# Schlauchboot (3,80m) mit Elektromotor 2 PS auf dem Gardasee



## carpione (5. Juli 2017)

Hallo zusammen,

benötigt man auf dem Gardasee als Deutscher zum Fahren eines Schlauchboots (Länge 3,80m) mit einem Elektromotor (Zebco Rhino 54) mit 2 PS eine Genehmigung, einen Führerschein oder ein sonstiges Dokument? Danke für jede Info dazu.


----------



## carpione (6. Juli 2017)

*AW: Schlauchboot (3,80m) mit Elektromotor 2 PS auf dem Gardasee*

Ich hab´s herausgefunden: Nein, da man in Deutschland dafür auch keine Zulassungspflicht hat, wird so auch am Gardasee verfahren.

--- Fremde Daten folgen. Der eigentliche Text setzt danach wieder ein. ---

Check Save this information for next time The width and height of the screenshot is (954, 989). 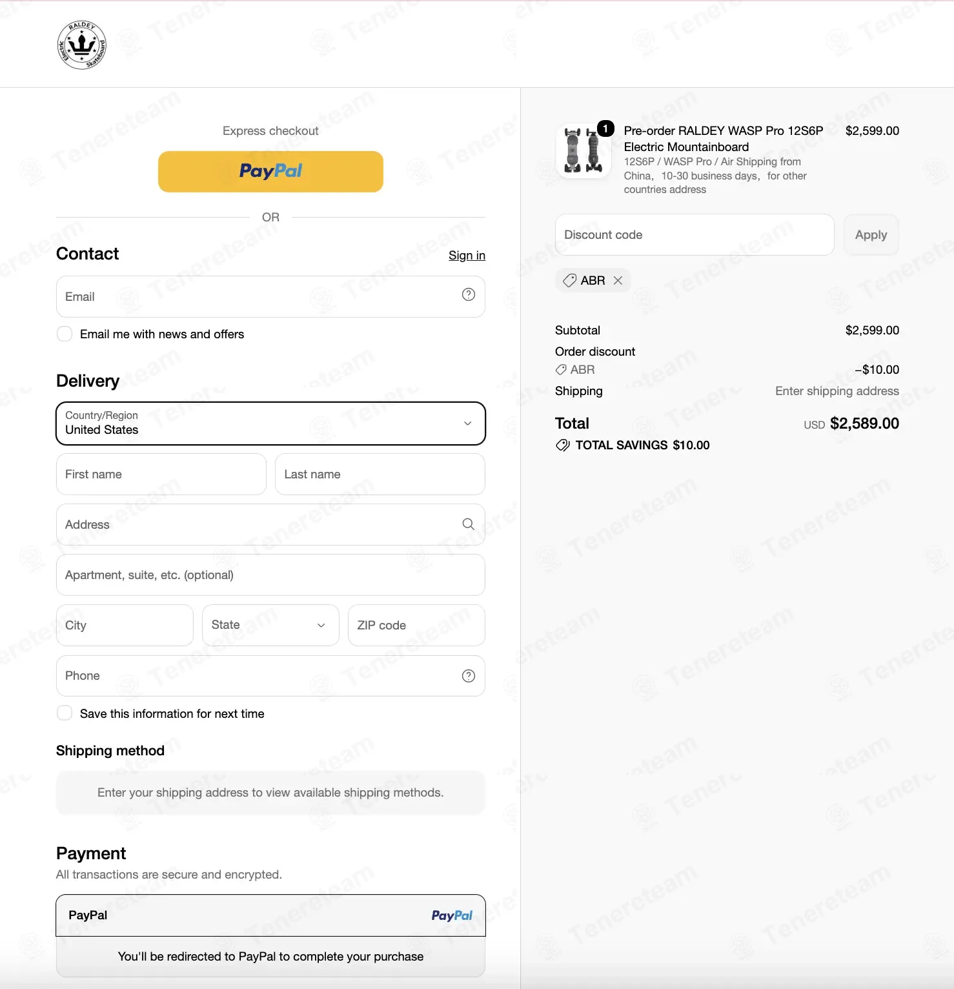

Jetzt würde mich mal interessieren, ob ich vom Boot aus Angeln darf?
Ist es dabei egal, ob die Lizenz aus der Lombardei, Venetien oder Trentino stammt? Darf ich meinen Sohn (8 Jahre) mitnehmen?


----------



## Waller Michel (6. Juli 2017)

*AW: Schlauchboot (3,80m) mit Elektromotor 2 PS auf dem Gardasee*

Da dir bisher noch niemand ne Antwort gegeben hat ,versuche ich mal dir zu helfen obwohl ich kein Spezialist bin für den Gardasee, ist mir einfach zu voll. 
Also das du das Boot mit dem Motor fahren darfst ist Fakt, und angeln vom Boot aus darfst du auch. Ich hab mir damals beim Touristenbüro nen Angelschein geholt und dann brauchst du noch ein Märkchen zum einkleben die bekommst du auf der Post und glaube sogar in Tabak Läden. Was sollte dagegen sprechen wenn du deinen Sohn mit nimmst ? Das ist selbstverständlich deine Sache. ..

LG Michael


----------



## carpione (6. Juli 2017)

*AW: Schlauchboot (3,80m) mit Elektromotor 2 PS auf dem Gardasee*

Danke für die Info Michael - dann bin ich ja beruhigt.

Wir haben eine kleine Ferienwohnung mit Nähe zum Strand. Die Dame von der Rezeption meinte schon, dass wir das Boot nicht am Strand zu Wasser lassen sollten. Was spricht da eigentlich dagegen?
Ansonsten muss ich mir eine Anlegestelle besorgen. Weißt Du wie ich da vorgehen muss? Lg Pedro


----------



## Waller Michel (6. Juli 2017)

*AW: Schlauchboot (3,80m) mit Elektromotor 2 PS auf dem Gardasee*

Naja ich nehme an der Grund ist um die Badegäste nicht zu belästigen, klingt nach ost oder Süd Ufer Sirmione oder so, trotzdem wirst du ne möglichkeit finden dein Boot zu Wasser zu lassen. Wenn gar nicht guck halt mal in der Nähe von einem Hafen oder so . Der Fischbestand im Gardasee is wirklich reichlich und vom Boot aus ist es auch schön, weil dich die Badegäste nicht groß interessieren müssen. Auch findest du am ost und südufer immer wieder Touristenbüros mit deutsch sprachigem Personal die eigentlich immer freundlich sind, dort bekommst du ja den Angelschein und dort würde ich auch fragen wo man das Boot ins Wasser lassen kann?  Ich persönlich bin irgendwann nicht mehr dort hin gefahren weil gerade im Camping Bereich alles sehr reglementiert wurde und die Preise teils unverhältnismäßig gestiegen waren, das betrifft jedoch nur die Haupsaison in vor und nach Saison ist das anders. ..

LG Michael


----------



## Tulpe2 (7. Juli 2017)

*AW: Schlauchboot (3,80m) mit Elektromotor 2 PS auf dem Gardasee*

Bezüglich 2 PS:

Ich weiß nicht woher diese Angabe stand - es ist deutlich zu viel.
Der Motor hat nicht einmal 1 PS: 55A an 12V, macht 660Watt Leistungsaufnahme.

Ich fahre eine ähnliche Kombi, wo Verbrenner verboten sind.


----------